The leading gold-stock investment vehicle and increasingly benchmark is the GDX VanEck Vectors Gold Miners ETF. As of this week it still had $8.5b of net assets even at today’s super-depressed gold-stock prices. That dwarfs everything else in the 1x-long major-gold-miners ETF space, running 40.5x bigger than its next largest competitor! So GDX is the dominant proxy for the fortunes of the gold miners’ stocks.
This small contrarian sector has had a tough 2018, with GDX down a serious 19.1% year-to-date as of the middle of this week. That’s mostly explainable by gold’s own 8.0% YTD swoon. Since their earnings are so dependent on prevailing gold prices, the major gold miners’ stocks tend to leverage gold’s trendsby 2x to 3x. With their downside leverage running 2.4x so far this year, that’s right in line with precedent.

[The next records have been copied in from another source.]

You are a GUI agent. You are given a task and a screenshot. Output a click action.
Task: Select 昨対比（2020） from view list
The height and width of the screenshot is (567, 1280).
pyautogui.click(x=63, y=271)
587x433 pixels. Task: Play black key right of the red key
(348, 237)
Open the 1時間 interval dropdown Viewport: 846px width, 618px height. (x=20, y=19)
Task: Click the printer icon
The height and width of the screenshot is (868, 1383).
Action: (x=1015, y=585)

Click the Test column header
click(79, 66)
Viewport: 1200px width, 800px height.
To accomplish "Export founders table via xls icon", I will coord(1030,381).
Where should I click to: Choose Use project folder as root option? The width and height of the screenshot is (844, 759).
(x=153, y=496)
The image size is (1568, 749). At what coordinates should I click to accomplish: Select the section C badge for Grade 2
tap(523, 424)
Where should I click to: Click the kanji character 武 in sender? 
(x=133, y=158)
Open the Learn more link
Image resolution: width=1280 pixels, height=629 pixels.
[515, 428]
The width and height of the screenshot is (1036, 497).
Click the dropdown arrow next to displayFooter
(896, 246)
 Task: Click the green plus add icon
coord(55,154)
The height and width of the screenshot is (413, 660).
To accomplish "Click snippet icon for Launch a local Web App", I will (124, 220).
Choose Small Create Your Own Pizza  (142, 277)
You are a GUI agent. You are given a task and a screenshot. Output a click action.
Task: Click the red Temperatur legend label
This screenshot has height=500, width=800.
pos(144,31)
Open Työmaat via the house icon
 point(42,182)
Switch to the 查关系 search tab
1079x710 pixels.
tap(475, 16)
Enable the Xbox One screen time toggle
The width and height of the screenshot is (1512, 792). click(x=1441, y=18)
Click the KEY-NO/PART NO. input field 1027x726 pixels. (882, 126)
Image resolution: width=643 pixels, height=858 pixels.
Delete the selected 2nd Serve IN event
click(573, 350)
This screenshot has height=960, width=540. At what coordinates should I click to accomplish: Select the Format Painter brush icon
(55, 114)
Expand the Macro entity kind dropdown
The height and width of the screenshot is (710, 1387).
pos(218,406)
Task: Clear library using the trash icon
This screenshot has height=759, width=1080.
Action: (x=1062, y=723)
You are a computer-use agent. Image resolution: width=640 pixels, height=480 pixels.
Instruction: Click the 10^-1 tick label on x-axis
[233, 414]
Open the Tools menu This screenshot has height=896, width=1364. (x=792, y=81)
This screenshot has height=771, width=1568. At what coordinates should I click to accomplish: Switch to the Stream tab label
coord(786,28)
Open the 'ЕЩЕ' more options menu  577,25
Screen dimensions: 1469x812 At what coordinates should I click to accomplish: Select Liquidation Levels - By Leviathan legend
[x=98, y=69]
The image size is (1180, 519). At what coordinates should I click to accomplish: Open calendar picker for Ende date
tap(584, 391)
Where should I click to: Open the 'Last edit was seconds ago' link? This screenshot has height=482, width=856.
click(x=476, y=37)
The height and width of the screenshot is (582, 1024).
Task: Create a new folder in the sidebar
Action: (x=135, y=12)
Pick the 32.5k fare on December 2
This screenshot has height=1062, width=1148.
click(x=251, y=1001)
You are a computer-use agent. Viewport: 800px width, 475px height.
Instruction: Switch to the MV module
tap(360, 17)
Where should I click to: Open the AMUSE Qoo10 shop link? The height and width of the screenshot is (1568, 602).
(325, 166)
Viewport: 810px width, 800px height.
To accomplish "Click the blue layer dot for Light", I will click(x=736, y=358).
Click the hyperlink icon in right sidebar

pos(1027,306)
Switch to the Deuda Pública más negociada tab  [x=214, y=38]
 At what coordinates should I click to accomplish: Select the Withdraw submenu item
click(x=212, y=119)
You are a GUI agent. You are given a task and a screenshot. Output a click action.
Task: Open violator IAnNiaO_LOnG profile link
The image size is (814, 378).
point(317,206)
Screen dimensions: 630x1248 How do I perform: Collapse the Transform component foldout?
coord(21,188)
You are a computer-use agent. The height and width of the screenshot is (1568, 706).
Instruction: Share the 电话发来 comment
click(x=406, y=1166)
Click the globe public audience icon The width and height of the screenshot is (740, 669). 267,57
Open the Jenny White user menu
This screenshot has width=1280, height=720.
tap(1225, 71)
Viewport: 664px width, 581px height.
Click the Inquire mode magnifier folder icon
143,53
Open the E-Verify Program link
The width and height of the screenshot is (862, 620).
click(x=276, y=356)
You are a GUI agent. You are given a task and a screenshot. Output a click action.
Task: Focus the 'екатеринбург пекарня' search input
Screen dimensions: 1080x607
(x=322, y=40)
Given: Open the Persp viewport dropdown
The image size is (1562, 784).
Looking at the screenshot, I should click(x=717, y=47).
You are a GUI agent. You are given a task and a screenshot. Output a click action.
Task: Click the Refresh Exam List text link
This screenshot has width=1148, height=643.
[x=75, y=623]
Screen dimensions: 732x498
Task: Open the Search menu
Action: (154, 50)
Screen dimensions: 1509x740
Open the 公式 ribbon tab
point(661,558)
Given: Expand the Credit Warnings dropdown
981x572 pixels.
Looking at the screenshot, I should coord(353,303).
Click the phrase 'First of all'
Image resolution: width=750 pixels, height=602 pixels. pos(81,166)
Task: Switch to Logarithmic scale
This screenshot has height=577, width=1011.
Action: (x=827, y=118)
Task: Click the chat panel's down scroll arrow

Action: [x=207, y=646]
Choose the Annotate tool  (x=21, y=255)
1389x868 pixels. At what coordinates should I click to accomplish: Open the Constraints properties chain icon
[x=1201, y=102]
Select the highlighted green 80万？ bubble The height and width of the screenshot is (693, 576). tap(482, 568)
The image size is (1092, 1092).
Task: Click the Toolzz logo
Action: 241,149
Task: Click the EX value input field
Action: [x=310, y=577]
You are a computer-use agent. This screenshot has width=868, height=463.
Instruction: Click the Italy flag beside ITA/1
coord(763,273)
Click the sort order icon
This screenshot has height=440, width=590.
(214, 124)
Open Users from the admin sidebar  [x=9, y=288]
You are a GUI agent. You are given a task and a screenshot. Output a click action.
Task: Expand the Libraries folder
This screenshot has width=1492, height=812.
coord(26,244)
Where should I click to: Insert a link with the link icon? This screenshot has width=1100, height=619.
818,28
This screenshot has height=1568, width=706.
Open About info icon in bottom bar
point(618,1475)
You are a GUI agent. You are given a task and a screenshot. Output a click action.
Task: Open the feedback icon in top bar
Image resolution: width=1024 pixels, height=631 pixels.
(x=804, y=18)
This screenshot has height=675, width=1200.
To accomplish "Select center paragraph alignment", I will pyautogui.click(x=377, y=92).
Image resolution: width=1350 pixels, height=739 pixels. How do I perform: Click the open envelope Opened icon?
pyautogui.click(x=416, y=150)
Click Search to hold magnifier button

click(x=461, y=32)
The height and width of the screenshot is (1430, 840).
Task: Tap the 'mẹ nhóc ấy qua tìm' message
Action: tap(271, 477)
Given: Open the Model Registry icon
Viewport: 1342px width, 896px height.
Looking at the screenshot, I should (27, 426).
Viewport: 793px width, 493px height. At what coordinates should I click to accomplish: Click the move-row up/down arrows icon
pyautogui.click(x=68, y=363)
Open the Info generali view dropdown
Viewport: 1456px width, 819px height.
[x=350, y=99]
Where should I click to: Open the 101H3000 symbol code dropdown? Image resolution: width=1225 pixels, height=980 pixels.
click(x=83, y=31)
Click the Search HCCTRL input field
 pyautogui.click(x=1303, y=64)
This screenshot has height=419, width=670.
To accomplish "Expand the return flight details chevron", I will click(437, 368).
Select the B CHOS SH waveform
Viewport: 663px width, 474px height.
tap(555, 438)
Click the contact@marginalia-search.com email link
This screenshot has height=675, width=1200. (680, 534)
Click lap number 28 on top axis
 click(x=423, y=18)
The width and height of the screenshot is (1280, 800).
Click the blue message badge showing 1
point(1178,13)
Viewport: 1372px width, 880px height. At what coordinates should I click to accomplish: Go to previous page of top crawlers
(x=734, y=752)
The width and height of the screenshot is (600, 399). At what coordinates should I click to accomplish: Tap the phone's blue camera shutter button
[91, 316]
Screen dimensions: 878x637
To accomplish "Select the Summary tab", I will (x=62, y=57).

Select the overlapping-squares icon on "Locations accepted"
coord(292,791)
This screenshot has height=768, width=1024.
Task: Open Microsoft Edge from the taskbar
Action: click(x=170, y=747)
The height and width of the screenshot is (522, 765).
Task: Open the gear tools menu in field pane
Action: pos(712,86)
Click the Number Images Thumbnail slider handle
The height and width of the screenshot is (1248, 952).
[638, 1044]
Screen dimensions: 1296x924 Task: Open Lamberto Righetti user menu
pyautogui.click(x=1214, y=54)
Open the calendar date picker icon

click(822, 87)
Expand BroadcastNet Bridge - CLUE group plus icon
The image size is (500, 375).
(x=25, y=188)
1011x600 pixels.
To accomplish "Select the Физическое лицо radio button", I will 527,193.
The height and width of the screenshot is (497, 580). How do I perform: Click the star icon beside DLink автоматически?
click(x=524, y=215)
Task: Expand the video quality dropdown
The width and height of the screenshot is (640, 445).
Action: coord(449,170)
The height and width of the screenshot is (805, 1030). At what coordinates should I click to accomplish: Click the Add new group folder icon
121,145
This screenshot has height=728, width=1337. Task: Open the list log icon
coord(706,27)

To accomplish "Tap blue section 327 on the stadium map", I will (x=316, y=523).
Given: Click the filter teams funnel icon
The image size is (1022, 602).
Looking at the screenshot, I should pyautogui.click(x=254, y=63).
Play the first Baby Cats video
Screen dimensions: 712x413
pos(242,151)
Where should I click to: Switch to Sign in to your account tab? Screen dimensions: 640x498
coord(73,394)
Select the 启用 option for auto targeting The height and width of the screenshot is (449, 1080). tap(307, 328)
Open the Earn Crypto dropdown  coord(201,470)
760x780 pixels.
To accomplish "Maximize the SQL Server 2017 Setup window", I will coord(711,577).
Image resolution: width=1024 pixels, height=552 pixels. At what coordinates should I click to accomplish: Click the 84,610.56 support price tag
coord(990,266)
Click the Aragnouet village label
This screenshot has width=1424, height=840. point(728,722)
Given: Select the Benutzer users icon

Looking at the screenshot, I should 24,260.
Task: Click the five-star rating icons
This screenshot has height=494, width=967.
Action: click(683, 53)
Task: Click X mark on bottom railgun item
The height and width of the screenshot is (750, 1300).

But this serious gold-stock weakness is a recent thing. Back in mid-June, gold and GDX were trading at $1302 and $22.66. Gold was dead flat in 2018 at that point, and GDX wasn’t much worse with a 2.5% loss. That was actually pretty resilient given the market backdrop. The US dollar was strengthening with its US Dollar Index up 2.8% YTD. The dollar’s fortunes heavily drive gold-futures speculators’ trading.
And gold investment remained decent then too despite the flagship S&P 500 stock index (SPX) climbing 4.1% YTD by mid-June. Gold investment demand wanes when stock markets are euphoric. Gold’s best investment proxy is the physical gold bullion holdings held in trust for shareholders of the leading GLD SPDR Gold Shares gold ETF. They were only down 1.0% YTD then, so investors weren’t materially selling.
Thus the gold-stock story today isn’t a 2018 one, but a past-few-months one. In July gold fell 2.3% on a big 2.3% draw in GLD’s holdings thanks to a strong 3.6% SPX rally. Why prudently diversify stock-heavy portfolios with counter-moving gold when stocks seem to do nothing but rally indefinitely? The weakness in gold that month forced GDX 4.6% lower, which made for 2.0x downside leverage which was on the light side.
But things really went pear-shaped in August. A mounting emerging-markets currency crisis centered on the plummeting Turkish lira goosed the USDX on safe-haven buying. So gold plunged 4.1% during that month’s first half on a sharp 2.2% USDX surge. The gold stocks, which are ultimately leveraged plays on gold, took it on the chin. GDX plummeted 14.7% in that short span making for serious 3.6x downside leverage!
That naturally devastated the already-fragile psychology in gold-stock land, leaving its traders despondent and super-bearish. So the gold stocks couldn’t muster a recovery in August’s second half with gold. While it rebounded 2.2% into month-end, GDX could only stage a pathetic 2.1% rebound. Overall in August, gold fell 2.0% while the gold stocks per GDX plunged 12.8%. That was the result of a forced capitulation.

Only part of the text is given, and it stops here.